Data records:
- - - - - - -

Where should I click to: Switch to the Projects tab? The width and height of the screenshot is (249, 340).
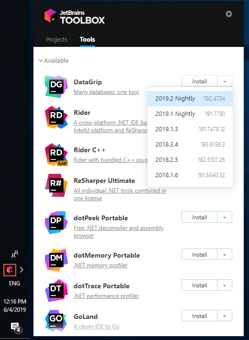[57, 39]
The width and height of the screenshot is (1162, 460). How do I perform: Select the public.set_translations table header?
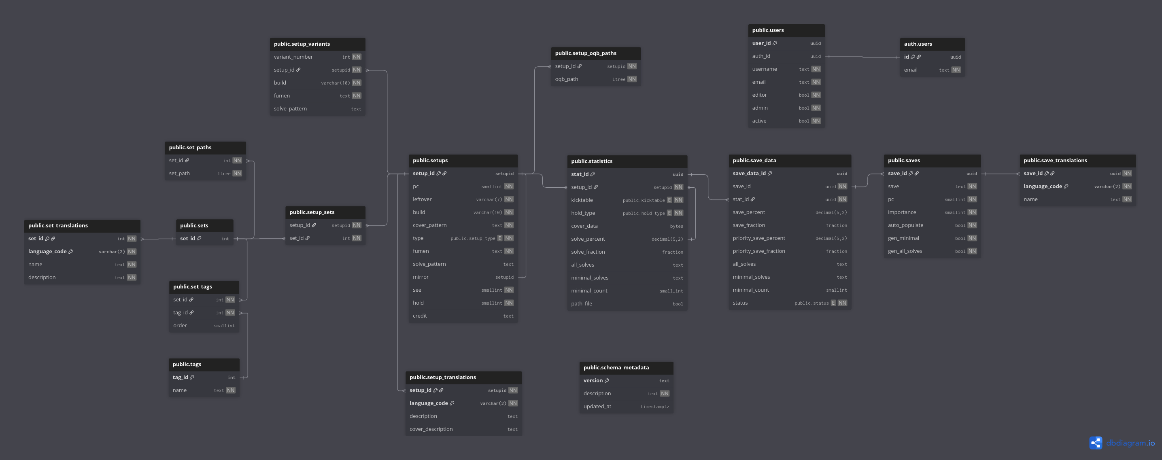click(82, 225)
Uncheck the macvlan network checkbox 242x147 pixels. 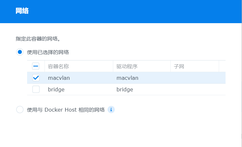36,78
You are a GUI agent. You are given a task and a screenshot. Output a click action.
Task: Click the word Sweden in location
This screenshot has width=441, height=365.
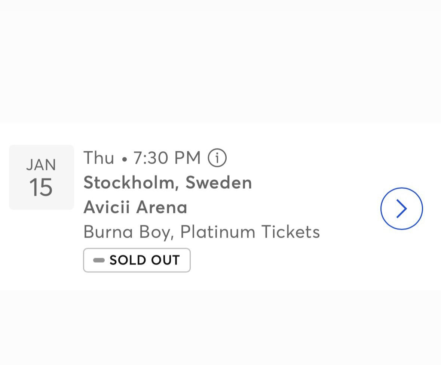point(219,182)
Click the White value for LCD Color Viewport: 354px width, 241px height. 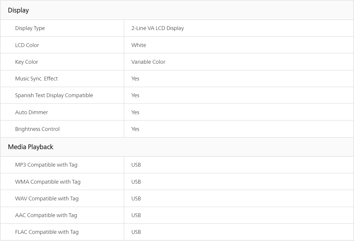tap(139, 45)
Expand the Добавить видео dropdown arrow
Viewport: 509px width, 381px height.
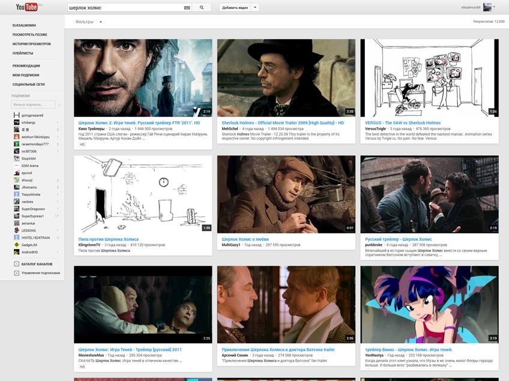(256, 7)
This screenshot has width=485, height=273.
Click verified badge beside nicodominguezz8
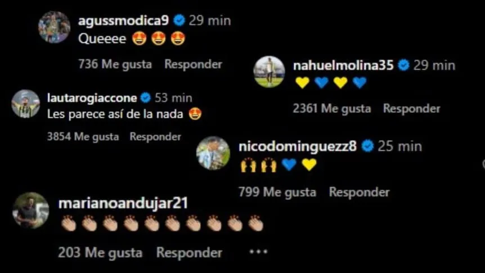(367, 146)
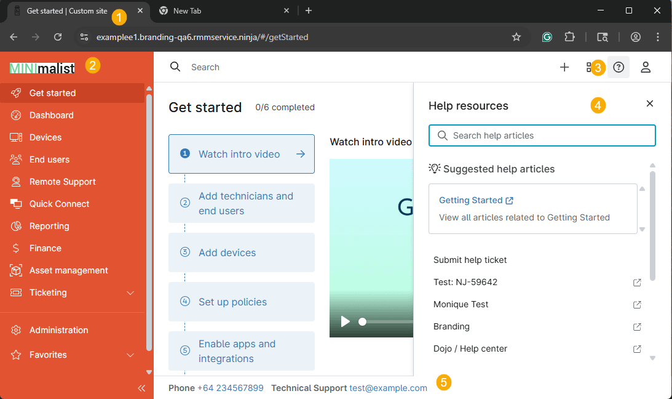Click the test@example.com support email
This screenshot has height=399, width=672.
388,388
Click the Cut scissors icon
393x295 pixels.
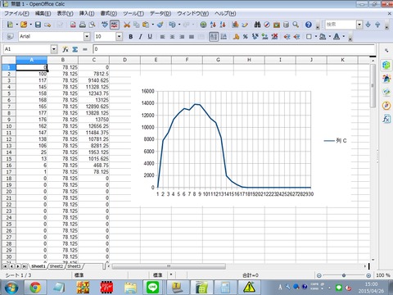[x=127, y=25]
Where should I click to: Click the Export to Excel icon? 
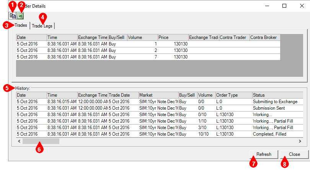(x=20, y=16)
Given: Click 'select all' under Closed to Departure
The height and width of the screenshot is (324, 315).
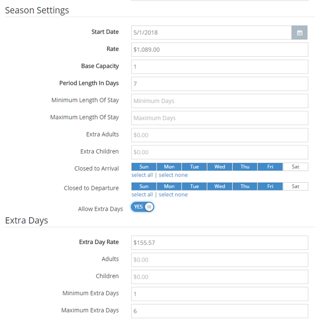Looking at the screenshot, I should [x=142, y=195].
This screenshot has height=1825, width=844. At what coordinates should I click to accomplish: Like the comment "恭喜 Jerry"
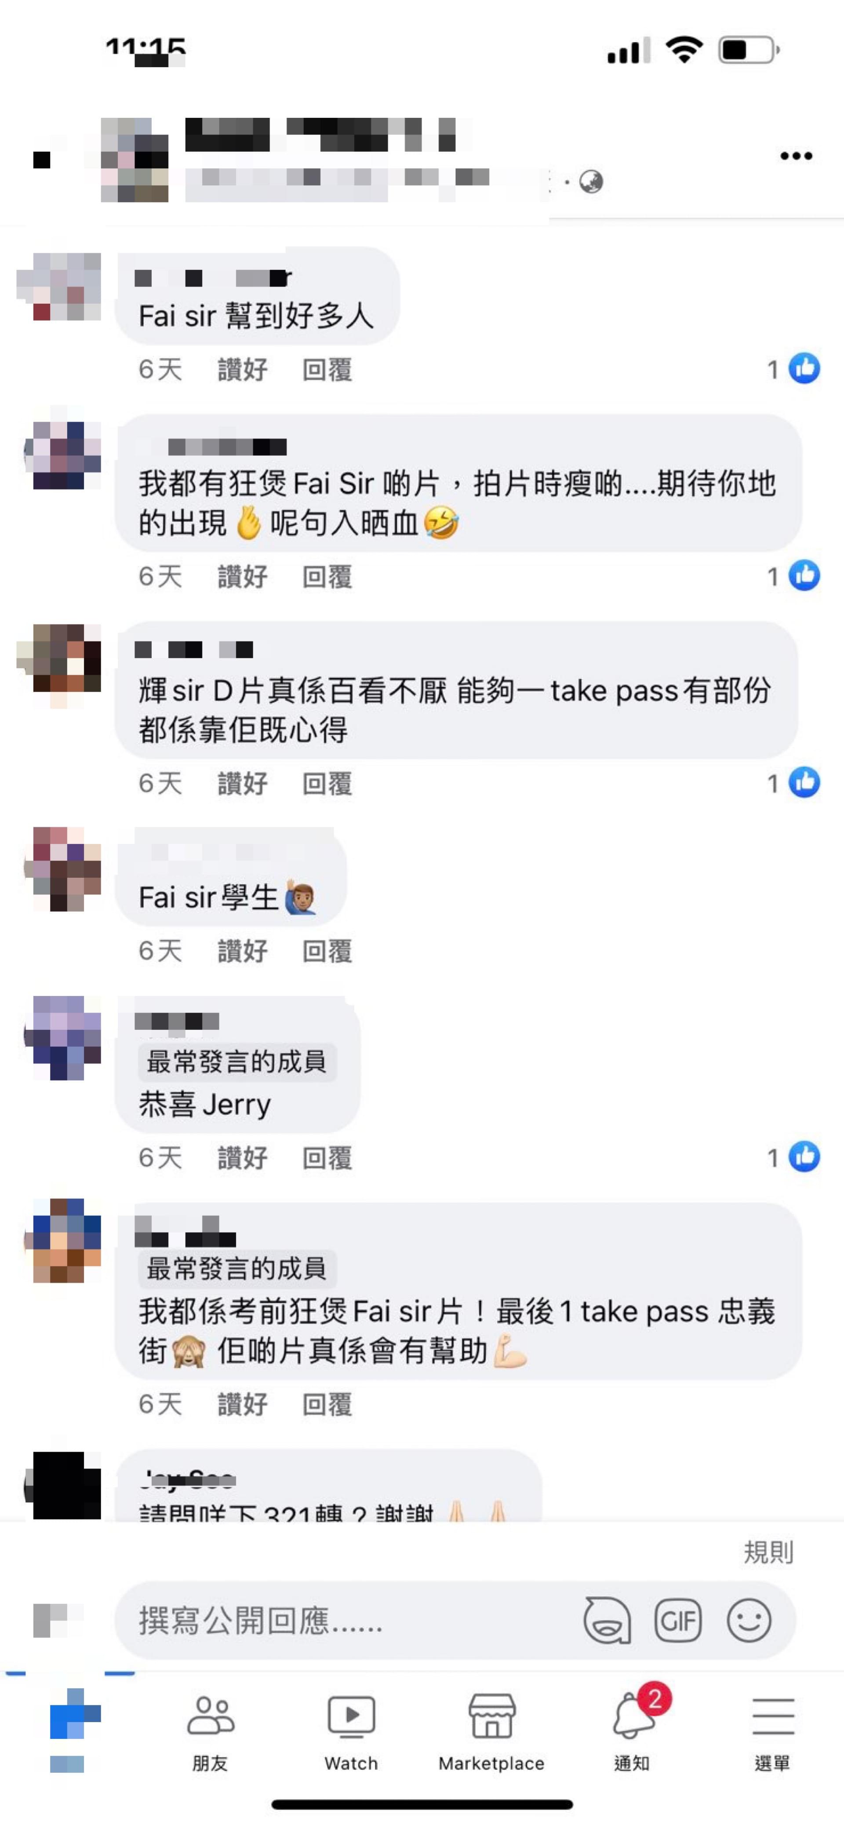pos(242,1158)
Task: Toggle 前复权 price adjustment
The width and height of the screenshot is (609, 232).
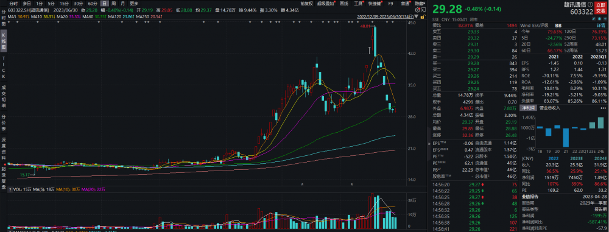Action: [307, 3]
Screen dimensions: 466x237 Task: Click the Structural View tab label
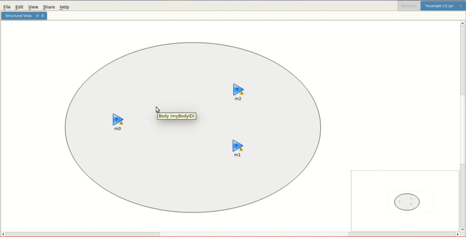(18, 16)
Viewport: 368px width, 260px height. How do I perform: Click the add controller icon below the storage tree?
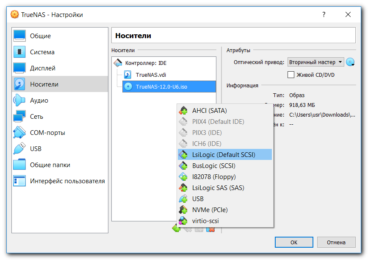(176, 229)
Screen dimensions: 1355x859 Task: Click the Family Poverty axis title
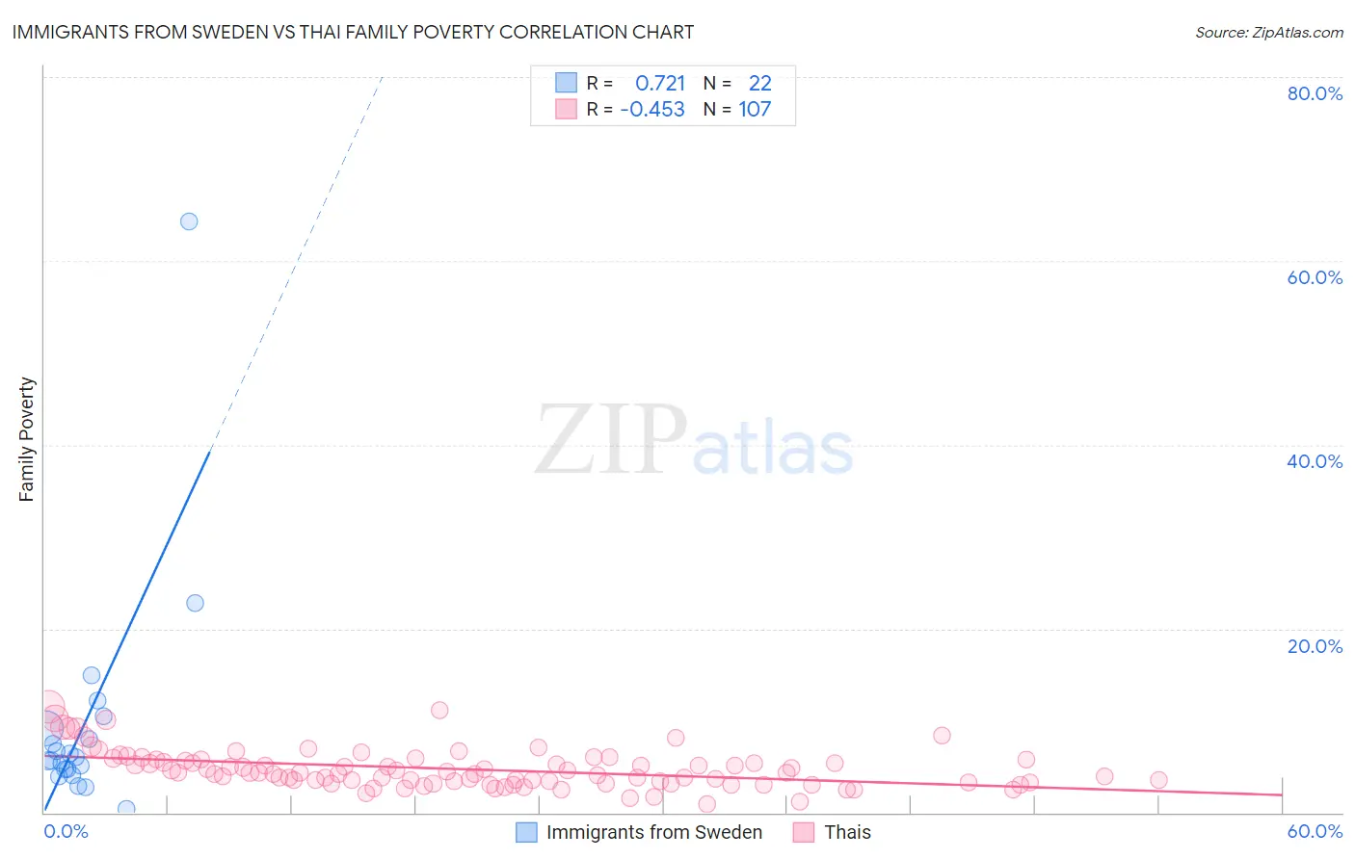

- - - - - - -

_Your task:_ Nothing but the lines from the line containing "This screenshot has height=1825, width=844." through the last line of the records above should be written out, exactly and without the pictures.

_Response to this task:_
This screenshot has height=1825, width=844. At what coordinates should I click to accomplish: Like the comment "恭喜 Jerry"
pos(242,1158)
Task: Toggle 前复权 price adjustment
The width and height of the screenshot is (609, 232).
Action: [307, 3]
Screen dimensions: 466x237 Task: Click the Structural View tab label
(18, 16)
Viewport: 368px width, 260px height. How do I perform: Click the add controller icon below the storage tree?
(176, 229)
Screen dimensions: 1355x859 Task: Click the Family Poverty axis title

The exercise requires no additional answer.